Мы идём с минуту, но она растягивается на целую вечность. Погребом оказывается широкое помещение прямоугольной формы, изрезанное полками с бутылками.
- Впечатляюще, - признаюсь я, ставя подсвечник на деревянный стол в центре погреба, - мой папа отдал бы какой-нибудь не особо важный орган, чтобы попасть сюда.
- Он любитель выпить?
- Нет. Скорее, ценитель. Знает меру, но не злоупотребляет.

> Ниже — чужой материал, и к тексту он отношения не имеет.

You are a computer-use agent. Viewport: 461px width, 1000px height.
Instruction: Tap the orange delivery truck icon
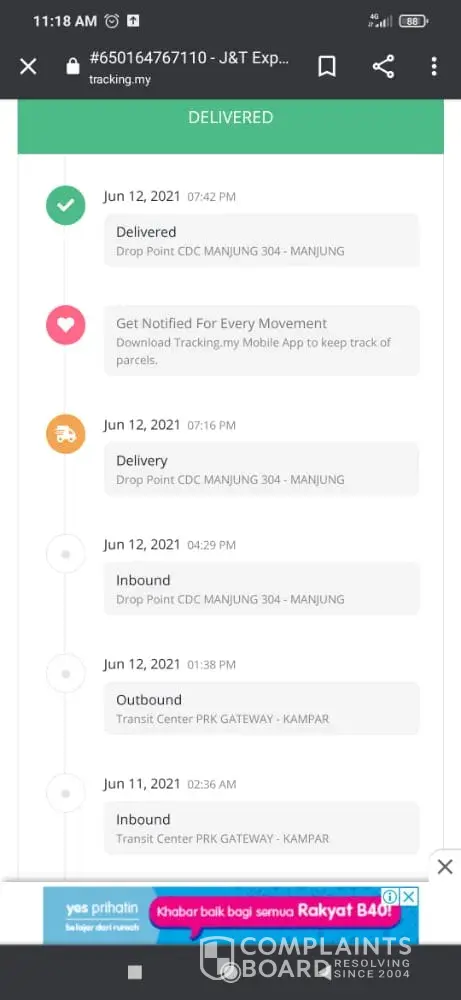point(65,434)
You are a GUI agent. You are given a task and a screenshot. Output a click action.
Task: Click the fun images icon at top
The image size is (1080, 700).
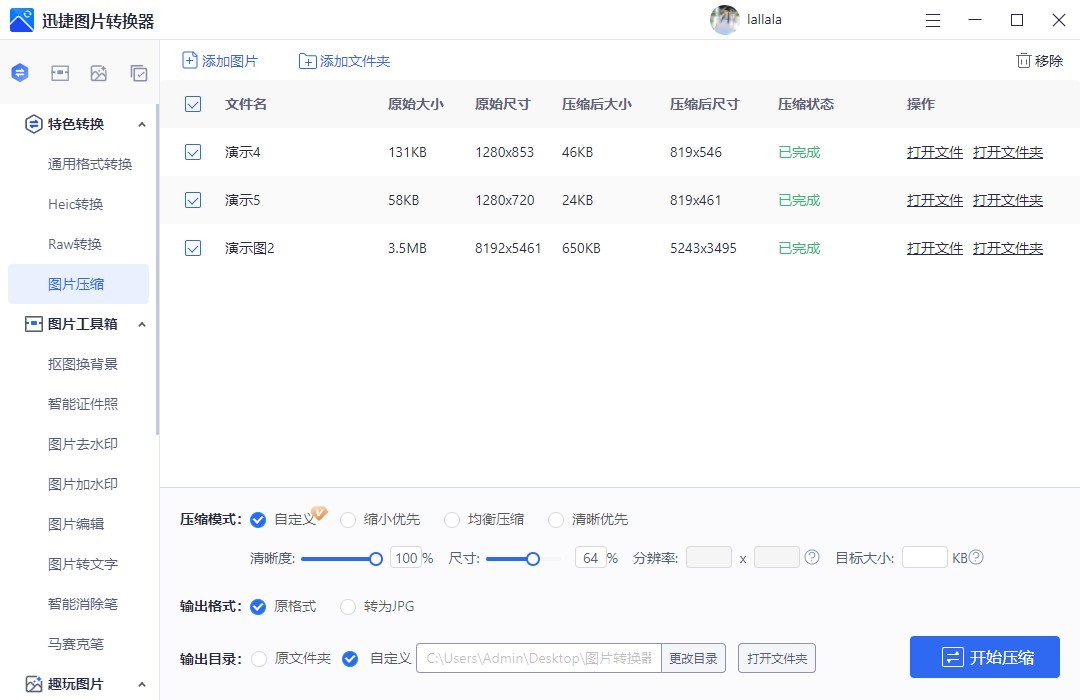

- Мой дед был алкоголиком, - признаётся Райнер, и я умолкаю. – Оборотень может позволить себе большую дозу, чем человек. И дольше пьянеет. Только от зависимости что человека, что волка, спасёт только собственное здравомыслие. У деда его не было.
- Это его коллекция вин?
- Да, - Райнер проходит мимо полок, проводит рукой по донышкам бутылок, - но тут не только вина. Есть ром, коньяк, виски, есть раванши, и бренди.
- Почти всё это есть и на Земле, - бормочу я, - кроме раванши.
Райнер кивает.
- Дед обожал алкоголь с Земли. Говорил, что он лучше нашего, - он достаёт из глубин ближайшей полки бутылку, подходит и ставит её на столе. В тусклом освещении я могу рассмотреть на ней лишь потемневшую бурую этикетку. Вижу надписи устаревшими рунами вольфена.